[Rows on where targets appear]

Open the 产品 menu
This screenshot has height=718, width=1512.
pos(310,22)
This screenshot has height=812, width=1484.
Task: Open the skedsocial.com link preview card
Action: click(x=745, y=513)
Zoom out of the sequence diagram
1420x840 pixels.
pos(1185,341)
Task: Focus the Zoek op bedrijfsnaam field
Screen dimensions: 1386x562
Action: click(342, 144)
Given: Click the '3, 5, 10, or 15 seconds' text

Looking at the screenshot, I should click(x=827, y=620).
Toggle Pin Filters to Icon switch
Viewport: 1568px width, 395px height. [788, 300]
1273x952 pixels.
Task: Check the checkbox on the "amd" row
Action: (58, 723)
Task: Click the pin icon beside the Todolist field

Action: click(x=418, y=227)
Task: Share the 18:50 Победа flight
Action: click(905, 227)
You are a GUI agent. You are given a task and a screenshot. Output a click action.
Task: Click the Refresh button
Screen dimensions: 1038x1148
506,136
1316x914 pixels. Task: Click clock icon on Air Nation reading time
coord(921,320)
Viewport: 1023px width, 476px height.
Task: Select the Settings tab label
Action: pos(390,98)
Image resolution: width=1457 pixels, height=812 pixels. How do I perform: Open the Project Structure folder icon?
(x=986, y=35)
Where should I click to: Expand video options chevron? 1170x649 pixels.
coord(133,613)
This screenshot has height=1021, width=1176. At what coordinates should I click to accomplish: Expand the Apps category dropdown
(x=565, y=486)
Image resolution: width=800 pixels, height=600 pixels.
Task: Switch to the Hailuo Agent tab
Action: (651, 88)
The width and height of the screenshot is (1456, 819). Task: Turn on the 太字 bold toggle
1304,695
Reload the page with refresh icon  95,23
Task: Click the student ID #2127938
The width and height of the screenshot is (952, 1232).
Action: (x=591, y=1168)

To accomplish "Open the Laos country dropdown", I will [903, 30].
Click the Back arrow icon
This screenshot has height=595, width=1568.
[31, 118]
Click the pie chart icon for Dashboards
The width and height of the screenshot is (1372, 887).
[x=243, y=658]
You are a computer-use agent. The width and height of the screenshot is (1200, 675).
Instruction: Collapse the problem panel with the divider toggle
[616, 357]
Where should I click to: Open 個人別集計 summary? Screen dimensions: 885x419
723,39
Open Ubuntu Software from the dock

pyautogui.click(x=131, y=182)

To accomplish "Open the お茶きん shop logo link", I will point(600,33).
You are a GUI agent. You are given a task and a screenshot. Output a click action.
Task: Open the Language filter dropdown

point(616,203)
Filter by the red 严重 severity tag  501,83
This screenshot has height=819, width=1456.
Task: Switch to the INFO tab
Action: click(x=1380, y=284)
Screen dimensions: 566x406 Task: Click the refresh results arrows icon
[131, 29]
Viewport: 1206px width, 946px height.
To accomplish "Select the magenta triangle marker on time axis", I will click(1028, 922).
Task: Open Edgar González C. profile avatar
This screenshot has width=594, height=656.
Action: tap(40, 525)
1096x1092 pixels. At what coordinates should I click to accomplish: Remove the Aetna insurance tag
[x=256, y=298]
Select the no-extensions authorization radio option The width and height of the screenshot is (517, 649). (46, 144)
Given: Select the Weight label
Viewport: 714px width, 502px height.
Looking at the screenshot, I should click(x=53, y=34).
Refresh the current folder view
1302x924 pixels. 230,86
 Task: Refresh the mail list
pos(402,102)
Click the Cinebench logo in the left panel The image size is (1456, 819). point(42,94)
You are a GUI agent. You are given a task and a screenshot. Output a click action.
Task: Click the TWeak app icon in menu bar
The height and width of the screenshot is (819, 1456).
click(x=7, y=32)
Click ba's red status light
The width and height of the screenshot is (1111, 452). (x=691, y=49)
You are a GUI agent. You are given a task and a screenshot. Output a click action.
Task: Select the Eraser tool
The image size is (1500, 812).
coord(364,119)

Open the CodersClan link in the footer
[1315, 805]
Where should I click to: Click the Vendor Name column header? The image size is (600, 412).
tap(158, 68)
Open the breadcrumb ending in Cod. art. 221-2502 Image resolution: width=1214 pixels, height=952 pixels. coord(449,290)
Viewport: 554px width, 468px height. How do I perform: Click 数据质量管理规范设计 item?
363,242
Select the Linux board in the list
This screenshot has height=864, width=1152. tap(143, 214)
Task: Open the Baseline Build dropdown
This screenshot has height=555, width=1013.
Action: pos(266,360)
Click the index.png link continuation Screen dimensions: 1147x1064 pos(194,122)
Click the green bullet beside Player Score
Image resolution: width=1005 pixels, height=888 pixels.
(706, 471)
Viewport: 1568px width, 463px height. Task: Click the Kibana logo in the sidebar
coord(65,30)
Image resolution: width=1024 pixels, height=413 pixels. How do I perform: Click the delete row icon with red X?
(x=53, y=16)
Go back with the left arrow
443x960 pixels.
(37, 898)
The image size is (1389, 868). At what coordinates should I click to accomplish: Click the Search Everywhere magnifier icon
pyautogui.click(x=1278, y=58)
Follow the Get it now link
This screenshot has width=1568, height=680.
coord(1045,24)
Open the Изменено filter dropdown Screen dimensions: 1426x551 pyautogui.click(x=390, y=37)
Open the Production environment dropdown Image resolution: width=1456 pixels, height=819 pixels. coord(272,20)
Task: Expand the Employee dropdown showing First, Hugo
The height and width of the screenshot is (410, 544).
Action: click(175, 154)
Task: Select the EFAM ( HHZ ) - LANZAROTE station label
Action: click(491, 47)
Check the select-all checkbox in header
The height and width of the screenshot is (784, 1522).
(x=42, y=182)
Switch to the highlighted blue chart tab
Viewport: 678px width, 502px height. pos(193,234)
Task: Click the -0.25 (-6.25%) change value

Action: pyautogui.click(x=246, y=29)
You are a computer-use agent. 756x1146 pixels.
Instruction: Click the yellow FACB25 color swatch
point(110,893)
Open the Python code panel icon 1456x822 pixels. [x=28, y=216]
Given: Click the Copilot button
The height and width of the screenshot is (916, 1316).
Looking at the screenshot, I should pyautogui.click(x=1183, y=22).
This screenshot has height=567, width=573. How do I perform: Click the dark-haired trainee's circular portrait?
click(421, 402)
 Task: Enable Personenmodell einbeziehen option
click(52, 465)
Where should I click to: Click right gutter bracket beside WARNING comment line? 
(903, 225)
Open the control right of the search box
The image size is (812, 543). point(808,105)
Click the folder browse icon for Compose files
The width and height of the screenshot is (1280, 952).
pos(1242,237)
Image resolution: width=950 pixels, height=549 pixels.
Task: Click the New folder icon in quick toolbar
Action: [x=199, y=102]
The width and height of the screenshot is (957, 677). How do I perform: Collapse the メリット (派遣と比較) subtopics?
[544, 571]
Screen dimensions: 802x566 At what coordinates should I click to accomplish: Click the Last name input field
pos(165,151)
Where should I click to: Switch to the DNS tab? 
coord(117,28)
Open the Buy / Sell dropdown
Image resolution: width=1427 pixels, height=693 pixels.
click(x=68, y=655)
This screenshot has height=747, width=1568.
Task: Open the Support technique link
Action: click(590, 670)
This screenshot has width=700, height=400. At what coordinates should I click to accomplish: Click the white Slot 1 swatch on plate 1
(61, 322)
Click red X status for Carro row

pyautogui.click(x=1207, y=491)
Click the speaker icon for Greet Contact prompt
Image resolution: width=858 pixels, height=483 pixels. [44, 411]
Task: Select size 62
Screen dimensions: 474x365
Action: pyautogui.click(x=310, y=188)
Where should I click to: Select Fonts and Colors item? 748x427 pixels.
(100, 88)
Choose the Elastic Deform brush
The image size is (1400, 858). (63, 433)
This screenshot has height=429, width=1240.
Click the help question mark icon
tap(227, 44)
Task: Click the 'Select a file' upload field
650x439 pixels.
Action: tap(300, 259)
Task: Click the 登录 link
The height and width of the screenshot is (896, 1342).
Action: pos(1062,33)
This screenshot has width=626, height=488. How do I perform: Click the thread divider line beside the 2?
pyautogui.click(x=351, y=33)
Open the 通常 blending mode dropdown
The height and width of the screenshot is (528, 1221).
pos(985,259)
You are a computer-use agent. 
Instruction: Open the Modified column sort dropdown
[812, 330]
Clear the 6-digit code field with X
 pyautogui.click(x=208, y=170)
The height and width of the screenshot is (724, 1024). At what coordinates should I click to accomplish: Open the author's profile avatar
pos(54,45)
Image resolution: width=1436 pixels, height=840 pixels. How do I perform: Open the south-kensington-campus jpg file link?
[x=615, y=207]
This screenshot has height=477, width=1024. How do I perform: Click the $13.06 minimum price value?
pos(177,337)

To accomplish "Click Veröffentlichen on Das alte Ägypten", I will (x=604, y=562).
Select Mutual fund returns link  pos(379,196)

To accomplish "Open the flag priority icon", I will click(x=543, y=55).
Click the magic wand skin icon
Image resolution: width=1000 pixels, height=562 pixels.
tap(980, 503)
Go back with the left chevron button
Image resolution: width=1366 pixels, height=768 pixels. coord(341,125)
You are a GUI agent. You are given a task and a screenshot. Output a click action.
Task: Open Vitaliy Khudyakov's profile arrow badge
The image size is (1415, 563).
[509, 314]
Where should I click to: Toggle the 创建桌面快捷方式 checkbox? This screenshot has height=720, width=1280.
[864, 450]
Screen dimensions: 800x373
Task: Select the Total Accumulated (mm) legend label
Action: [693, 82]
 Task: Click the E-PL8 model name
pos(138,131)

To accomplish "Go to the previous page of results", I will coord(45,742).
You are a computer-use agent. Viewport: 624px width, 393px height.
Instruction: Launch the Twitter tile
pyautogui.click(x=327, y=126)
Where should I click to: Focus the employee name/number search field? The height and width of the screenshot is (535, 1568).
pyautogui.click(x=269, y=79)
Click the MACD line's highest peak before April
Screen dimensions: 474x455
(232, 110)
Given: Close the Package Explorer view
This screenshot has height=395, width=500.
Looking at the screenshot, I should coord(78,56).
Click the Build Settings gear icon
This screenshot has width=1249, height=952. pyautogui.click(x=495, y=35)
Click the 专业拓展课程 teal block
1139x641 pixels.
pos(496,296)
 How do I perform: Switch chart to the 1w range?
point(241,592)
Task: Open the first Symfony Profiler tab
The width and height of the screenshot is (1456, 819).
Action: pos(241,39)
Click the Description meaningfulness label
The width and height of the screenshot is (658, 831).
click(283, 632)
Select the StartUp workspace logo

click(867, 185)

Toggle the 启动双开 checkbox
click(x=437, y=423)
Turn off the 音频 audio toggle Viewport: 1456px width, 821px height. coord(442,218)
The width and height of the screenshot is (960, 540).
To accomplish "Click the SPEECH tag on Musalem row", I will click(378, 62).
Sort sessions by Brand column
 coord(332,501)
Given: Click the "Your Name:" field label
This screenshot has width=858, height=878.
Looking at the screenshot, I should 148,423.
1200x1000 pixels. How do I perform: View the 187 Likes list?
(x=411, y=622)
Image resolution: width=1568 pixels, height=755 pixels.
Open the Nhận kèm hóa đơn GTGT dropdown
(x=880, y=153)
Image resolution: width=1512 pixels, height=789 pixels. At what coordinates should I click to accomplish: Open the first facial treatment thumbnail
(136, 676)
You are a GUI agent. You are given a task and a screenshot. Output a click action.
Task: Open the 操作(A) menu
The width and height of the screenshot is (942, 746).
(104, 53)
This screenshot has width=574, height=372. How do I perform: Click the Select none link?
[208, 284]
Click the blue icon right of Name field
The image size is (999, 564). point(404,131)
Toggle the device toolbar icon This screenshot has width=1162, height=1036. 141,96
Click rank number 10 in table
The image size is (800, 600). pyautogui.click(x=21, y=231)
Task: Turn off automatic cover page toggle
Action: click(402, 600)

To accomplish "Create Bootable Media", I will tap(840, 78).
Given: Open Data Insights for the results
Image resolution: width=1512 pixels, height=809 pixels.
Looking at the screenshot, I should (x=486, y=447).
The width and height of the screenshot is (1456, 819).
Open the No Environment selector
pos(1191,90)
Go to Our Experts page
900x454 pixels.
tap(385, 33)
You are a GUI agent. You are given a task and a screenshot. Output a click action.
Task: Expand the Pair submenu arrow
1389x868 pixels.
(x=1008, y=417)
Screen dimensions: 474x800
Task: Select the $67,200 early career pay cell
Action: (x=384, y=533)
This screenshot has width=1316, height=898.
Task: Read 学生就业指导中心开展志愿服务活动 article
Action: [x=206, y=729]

**Task prompt**
Repeat the records verbatim, starting at the line containing "Task: Open the first Symfony Profiler tab" and ending at the line containing "Looking at the screenshot, I should 148,423.".

**Exercise output**
Task: Open the first Symfony Profiler tab
The width and height of the screenshot is (1456, 819).
Action: pos(241,39)
Click the Description meaningfulness label
The width and height of the screenshot is (658, 831).
click(283, 632)
Select the StartUp workspace logo

click(867, 185)

Toggle the 启动双开 checkbox
click(x=437, y=423)
Turn off the 音频 audio toggle Viewport: 1456px width, 821px height. coord(442,218)
The width and height of the screenshot is (960, 540).
To accomplish "Click the SPEECH tag on Musalem row", I will click(378, 62).
Sort sessions by Brand column
 coord(332,501)
Given: Click the "Your Name:" field label
This screenshot has width=858, height=878.
Looking at the screenshot, I should 148,423.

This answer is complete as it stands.